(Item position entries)
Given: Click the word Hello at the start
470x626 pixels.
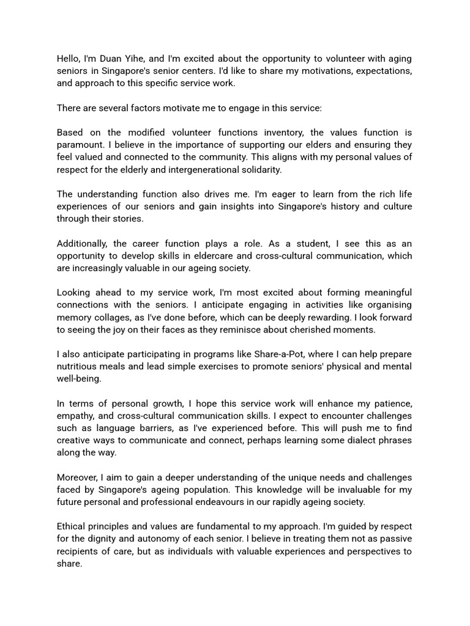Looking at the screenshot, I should pos(69,59).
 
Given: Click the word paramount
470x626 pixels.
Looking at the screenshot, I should pos(81,145).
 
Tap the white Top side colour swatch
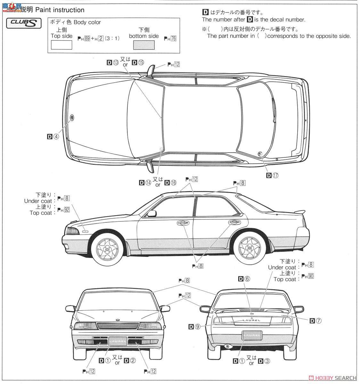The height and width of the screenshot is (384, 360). [x=61, y=45]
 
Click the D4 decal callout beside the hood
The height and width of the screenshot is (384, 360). [x=53, y=136]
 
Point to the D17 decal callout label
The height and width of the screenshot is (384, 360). [x=272, y=175]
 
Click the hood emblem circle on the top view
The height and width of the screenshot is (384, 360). [x=72, y=117]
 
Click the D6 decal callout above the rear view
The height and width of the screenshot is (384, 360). [x=244, y=279]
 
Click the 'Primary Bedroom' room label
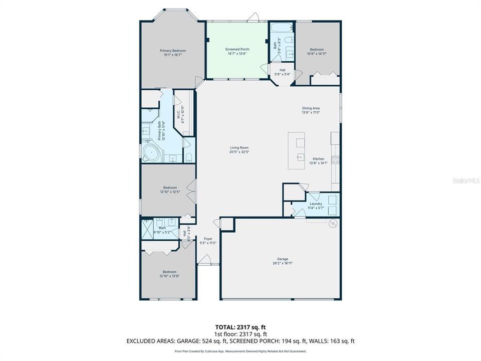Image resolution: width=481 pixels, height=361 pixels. pos(173,51)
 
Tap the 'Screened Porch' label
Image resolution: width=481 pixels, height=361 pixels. pos(237,49)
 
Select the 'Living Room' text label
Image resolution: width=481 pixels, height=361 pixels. pos(239,147)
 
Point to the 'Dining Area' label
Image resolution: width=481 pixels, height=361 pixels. pos(311,108)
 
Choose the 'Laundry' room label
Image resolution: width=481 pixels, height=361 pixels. pos(316,204)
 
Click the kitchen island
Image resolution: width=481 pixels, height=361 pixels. pos(298,150)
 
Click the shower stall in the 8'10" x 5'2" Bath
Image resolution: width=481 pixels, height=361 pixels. pos(147,228)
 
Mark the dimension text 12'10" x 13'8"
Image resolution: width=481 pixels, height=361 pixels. pos(169,276)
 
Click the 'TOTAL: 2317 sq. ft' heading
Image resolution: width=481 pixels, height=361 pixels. pos(240,326)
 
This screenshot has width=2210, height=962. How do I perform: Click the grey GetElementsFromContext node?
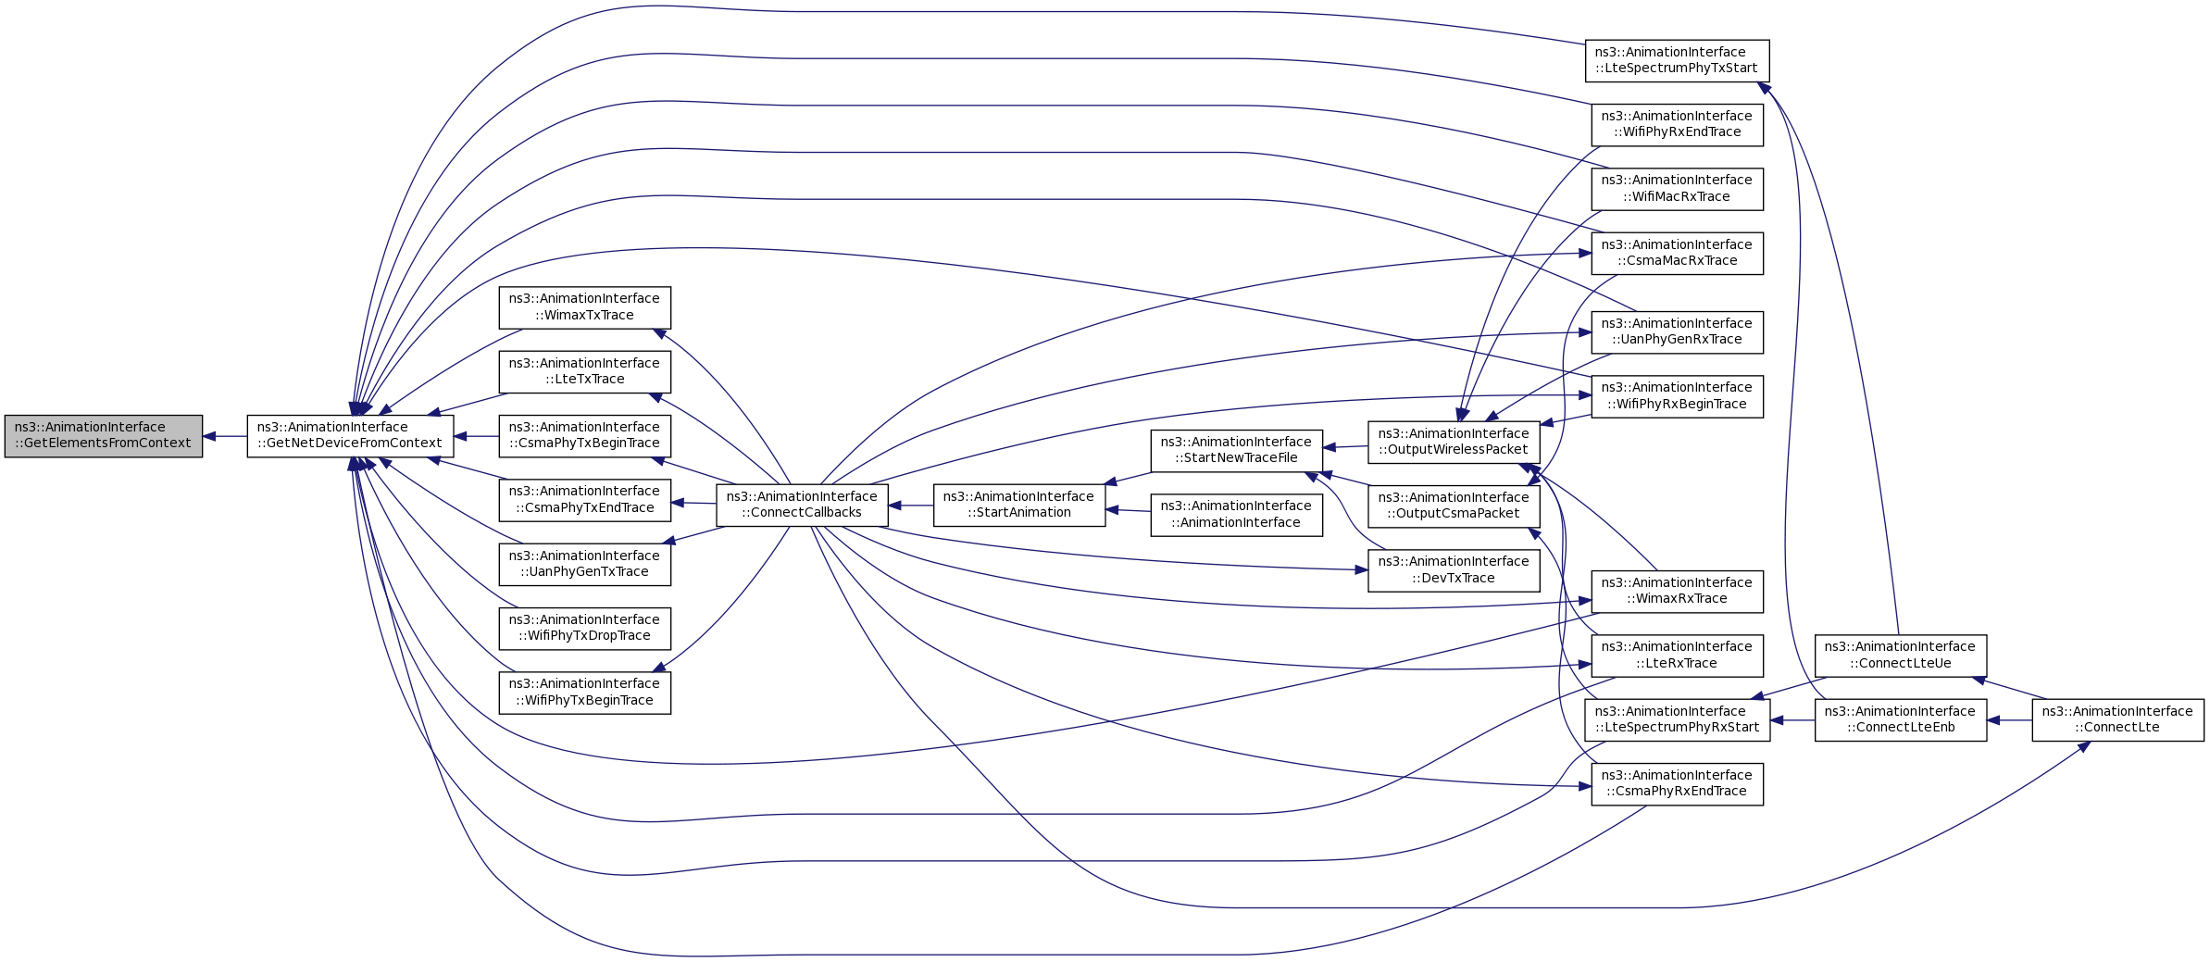pos(103,435)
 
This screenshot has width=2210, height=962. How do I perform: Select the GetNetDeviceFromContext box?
pos(350,435)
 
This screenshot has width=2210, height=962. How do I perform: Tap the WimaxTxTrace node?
pos(584,307)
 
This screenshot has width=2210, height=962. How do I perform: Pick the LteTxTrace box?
pos(584,371)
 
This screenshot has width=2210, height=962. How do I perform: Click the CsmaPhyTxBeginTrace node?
pos(584,435)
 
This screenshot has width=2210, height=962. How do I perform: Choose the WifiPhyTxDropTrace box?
pos(584,628)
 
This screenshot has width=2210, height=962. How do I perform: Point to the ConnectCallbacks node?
pos(802,505)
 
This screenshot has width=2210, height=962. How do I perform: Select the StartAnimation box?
pos(1018,505)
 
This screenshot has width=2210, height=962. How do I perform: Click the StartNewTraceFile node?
pos(1236,450)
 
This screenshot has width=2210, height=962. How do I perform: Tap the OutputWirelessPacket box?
pos(1454,442)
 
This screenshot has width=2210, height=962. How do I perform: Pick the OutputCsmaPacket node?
pos(1454,506)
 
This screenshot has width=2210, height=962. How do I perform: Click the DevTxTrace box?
pos(1454,569)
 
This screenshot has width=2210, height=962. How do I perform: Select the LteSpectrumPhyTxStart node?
pos(1676,60)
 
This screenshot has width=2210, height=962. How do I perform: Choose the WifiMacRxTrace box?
pos(1677,188)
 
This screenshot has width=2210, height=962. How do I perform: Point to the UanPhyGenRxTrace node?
pos(1677,331)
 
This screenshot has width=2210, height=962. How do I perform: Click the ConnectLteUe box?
pos(1900,655)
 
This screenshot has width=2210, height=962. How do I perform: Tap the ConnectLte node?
pos(2117,719)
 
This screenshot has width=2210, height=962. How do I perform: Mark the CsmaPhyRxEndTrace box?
pos(1677,783)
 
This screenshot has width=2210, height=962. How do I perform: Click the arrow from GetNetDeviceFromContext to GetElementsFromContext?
pos(225,436)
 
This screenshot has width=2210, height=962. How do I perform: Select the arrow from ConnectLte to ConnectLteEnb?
pos(2009,719)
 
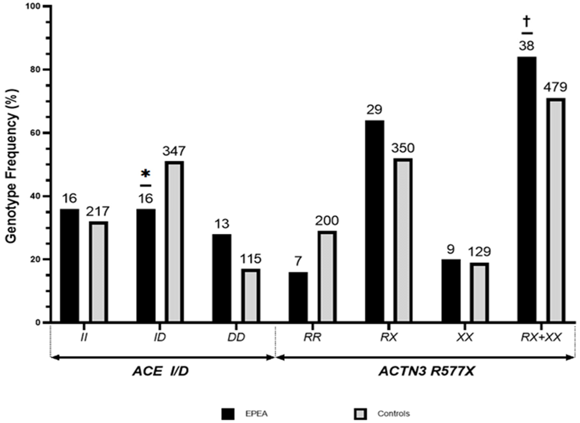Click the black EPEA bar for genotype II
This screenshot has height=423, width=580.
69,266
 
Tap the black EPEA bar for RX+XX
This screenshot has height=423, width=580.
527,189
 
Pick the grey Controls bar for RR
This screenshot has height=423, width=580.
327,277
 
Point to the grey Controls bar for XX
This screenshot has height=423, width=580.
479,292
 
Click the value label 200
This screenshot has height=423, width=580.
327,221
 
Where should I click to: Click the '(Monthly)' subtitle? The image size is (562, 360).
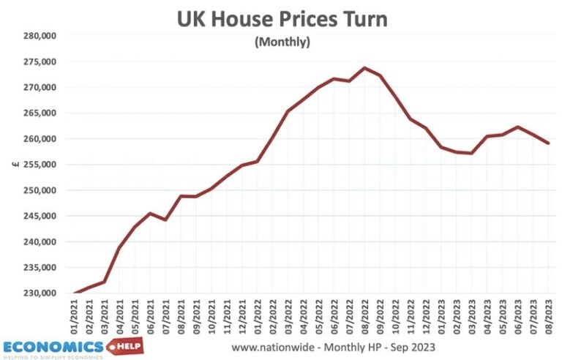tap(282, 42)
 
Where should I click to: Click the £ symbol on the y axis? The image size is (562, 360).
tap(15, 165)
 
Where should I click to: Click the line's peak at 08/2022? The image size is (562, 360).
tap(364, 68)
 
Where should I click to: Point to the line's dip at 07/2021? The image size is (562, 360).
tap(166, 220)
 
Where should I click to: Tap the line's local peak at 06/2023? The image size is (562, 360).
tap(517, 127)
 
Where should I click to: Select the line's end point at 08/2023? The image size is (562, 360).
tap(548, 143)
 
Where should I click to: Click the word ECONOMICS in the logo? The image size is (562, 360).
tap(53, 345)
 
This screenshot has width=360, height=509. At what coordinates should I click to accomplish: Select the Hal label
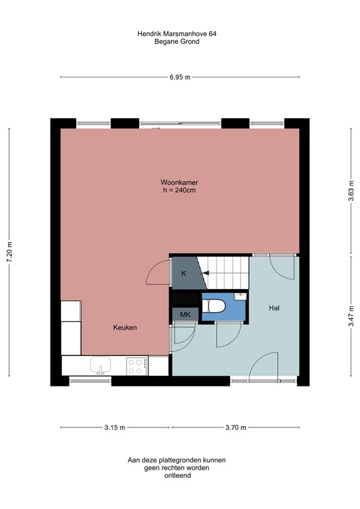point(274,308)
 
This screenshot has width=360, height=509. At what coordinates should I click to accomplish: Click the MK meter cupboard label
point(185,315)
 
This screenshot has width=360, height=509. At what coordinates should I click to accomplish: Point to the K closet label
point(184,274)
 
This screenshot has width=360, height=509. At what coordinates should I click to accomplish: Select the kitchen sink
point(102,365)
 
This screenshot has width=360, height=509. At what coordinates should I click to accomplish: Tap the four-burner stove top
point(137,365)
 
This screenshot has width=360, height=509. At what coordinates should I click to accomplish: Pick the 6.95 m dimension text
point(180,78)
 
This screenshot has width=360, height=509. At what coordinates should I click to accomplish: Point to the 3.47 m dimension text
point(350,321)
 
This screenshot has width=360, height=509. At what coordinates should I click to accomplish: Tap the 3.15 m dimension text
point(114,427)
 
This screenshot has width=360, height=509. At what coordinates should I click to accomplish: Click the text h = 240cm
point(180,190)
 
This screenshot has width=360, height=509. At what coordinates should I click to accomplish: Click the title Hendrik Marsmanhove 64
point(180,32)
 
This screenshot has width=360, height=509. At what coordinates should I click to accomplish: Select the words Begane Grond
point(180,41)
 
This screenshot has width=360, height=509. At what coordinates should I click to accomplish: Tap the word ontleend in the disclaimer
point(180,476)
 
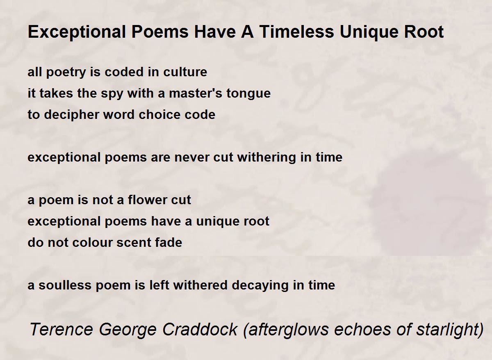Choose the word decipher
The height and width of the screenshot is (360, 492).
(x=71, y=115)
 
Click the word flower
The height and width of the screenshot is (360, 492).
(x=146, y=200)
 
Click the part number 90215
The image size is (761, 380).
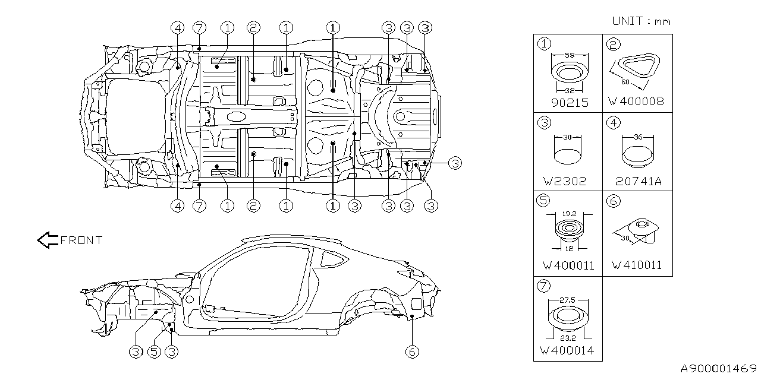pos(569,102)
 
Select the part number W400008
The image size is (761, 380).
pos(636,102)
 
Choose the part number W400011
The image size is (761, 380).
pos(569,265)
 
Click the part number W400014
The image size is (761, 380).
pos(569,351)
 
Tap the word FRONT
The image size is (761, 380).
pos(81,240)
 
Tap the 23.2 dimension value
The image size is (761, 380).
pos(569,337)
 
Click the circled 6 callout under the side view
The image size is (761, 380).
pos(411,352)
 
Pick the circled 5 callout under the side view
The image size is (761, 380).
pos(153,352)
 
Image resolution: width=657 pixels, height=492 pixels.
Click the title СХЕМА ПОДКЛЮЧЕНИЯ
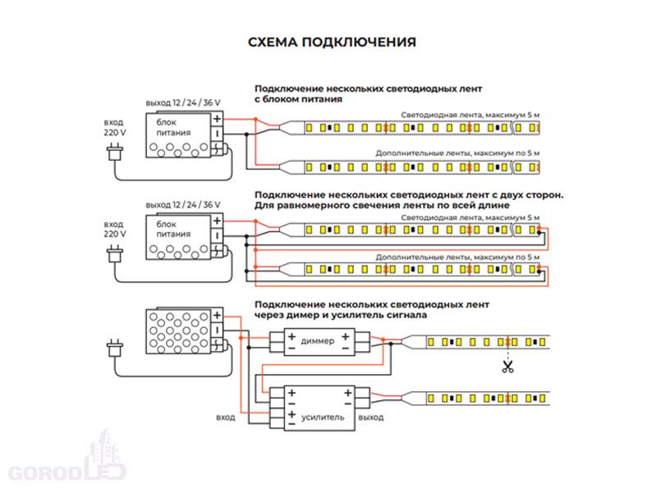tap(332, 42)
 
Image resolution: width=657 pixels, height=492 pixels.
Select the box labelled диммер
tap(319, 340)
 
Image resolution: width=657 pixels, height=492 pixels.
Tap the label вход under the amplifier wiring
tap(226, 417)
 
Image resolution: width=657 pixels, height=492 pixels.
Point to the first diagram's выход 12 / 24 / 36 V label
tap(183, 103)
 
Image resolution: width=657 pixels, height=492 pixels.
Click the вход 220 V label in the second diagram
tap(115, 228)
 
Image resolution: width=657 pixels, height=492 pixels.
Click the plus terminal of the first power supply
tap(217, 119)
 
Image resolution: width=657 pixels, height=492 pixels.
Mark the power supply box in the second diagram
tap(177, 235)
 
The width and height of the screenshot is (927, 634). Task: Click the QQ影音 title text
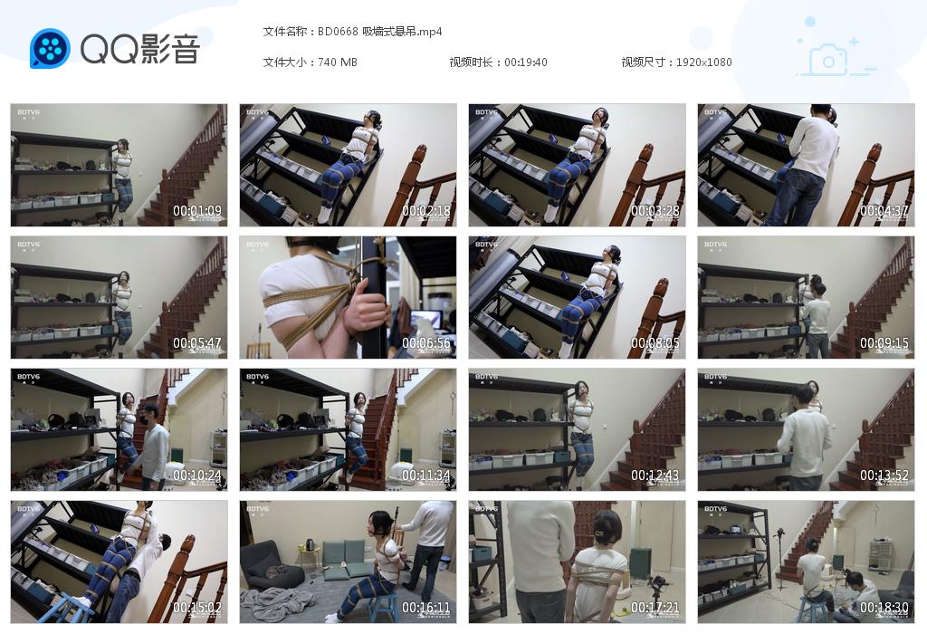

__Work instructions__
Update the entries starting at the first one and ending at the line containing "360). [x=72, y=117]" by changing "decal callout" to "sticker callout" and leaving all else unchanged. Give only those lines, without the pictures.

__The reply__
Given: Click the word Hello at the start
470x626 pixels.
Looking at the screenshot, I should pos(69,59).
 
Given: Click the word paramount
470x626 pixels.
Looking at the screenshot, I should pos(81,145).
 
Tap the white Top side colour swatch
The height and width of the screenshot is (384, 360). [x=61, y=45]
 
Click the D4 sticker callout beside the hood
The height and width of the screenshot is (384, 360). [x=53, y=136]
 
Point to the D17 sticker callout label
The height and width of the screenshot is (384, 360). [x=272, y=175]
 
Click the hood emblem circle on the top view
The height and width of the screenshot is (384, 360). [x=72, y=117]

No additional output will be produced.